▸ Provided passage:
I wanted to say that locomotion development is the same as vision—it’s already wired in. But our vision starts getting somewhere by 3 months of age1. Though I couldn’t find any timeline for lizards.
Maybe vision is a bad metaphor anyway. But the point is: we should get rid of network weights that start from Gaussian noise.
I mentioned vision because it is modeled with convolution kernels. I bet they are usually the same. I want to load some models with U-net like GANs and collect statistics about kernels in use in those models.
But going back to locomotion, it’s actually more interesting than just predefined weights. (Also just forget about weights, it’s probably binary stuff: there’s a connection or not.)
Gaits are predefined too. They are controlled by a central pattern generator. Moreover, quadrupedal locomotion is controlled by four CPGs2. Cats are able to walk on split-belt treadmills with limbs stepping at different speeds.
If we go back to that message on Discord, the guy was saying that to reflect changes in changing environment, “observations must represent the change”. Which I think means that instead of saving an exact position in the grid environment, we should use relative (to RL agent) positions. For example, if a wall is on the left, don’t turn left. Which is bizarre. We need to have this conversation because someone created a course where exact positions represent a state.
When I was writing code while following a post on Medium about policy improvements in the Markov Decision Process, it was using an example from Russel and Norvig’s “Artificial Intelligence A Modern Approach”, but I refused even to try to code that in. I don’t think there is much to simplification in viewing the states as permanent locations. The agent learns only one disposition, only current size, and “rules” for actions are solely position-based.
And more about navigating in the grid environment. Later in the discussion, someone mentioned that positions of important objects (like obstacles and goals) should be provided to the agent in observations. Thus, in order to prevent random walk behavior, movement actions should be evaluated by observations of more than one adjacent cell. We need to add distant vision to our agent. But will this new information (measured distance) added to states thereby inflate the amount of states?

▸ Data provided:
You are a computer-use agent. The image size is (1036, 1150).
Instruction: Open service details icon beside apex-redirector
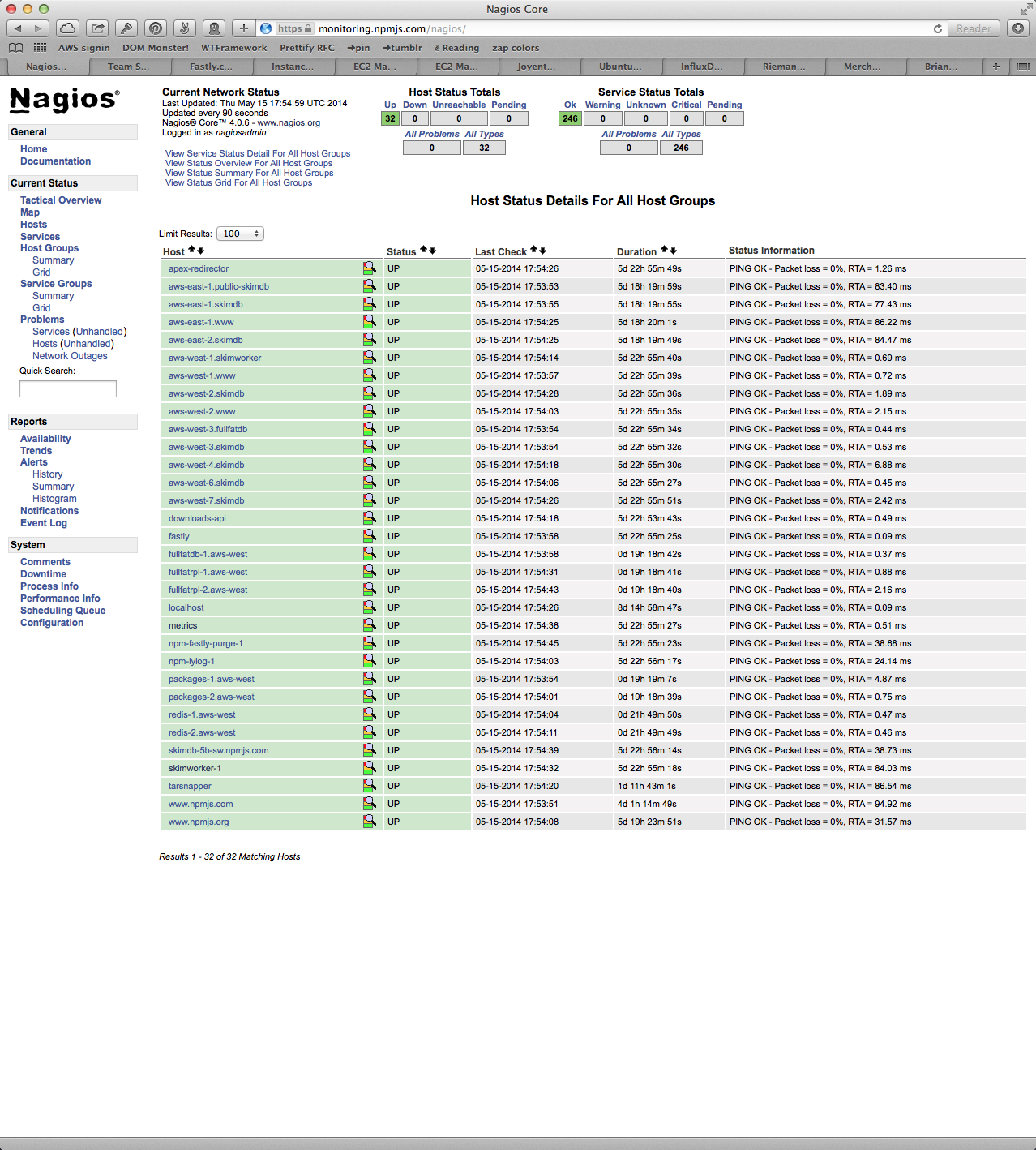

▸ Using the information:
(1) In the post on locomotion and reinforcement learning, how many central pattern generators control quadrupedal locomotion?
(2) Continue the post on locomotion and reinforcement learning from its final sentence.
The data is unrelated to the post on locomotion and reinforcement learning.

▸ Answers to this exercise:
(1) Four.

(2)
ivan_267 said
It's similar if you use e.g. PPO. The observations need to contain sufficient information to solve the problem. In a static grid-like environment, the current position can be sufficient to know the best action for the next step. If the environment changes, as you already mentioned the observations should reflect these changes, it's not enough to know the current position in a changing environment.
If we are talking about a simple grid environment and an agent that can locate one target object and measure distance to it, then such distance does not directly affect how the future path is chosen. I would assume that an angle and two-state distance flag should do the trick. By angle I mean the next adjacent cell that is on the path of a direct line between the agent and the target. And, the exact distance should be converted into a variable that can influence the closest agent's maneuvers: 1) if the target is in the next cell pointed by the angle or 2) more than one cell (which means that the direct usage of angle might not be the best solution). And, this process repeats in every cell. Limitations of the grid may make diagonal movements a bit zigzaggy but I would use the same approach in the open world too but with more radial sectors. That all may sound interesting but I didn't think (yet) about incorporating obstacle avoidance into that method.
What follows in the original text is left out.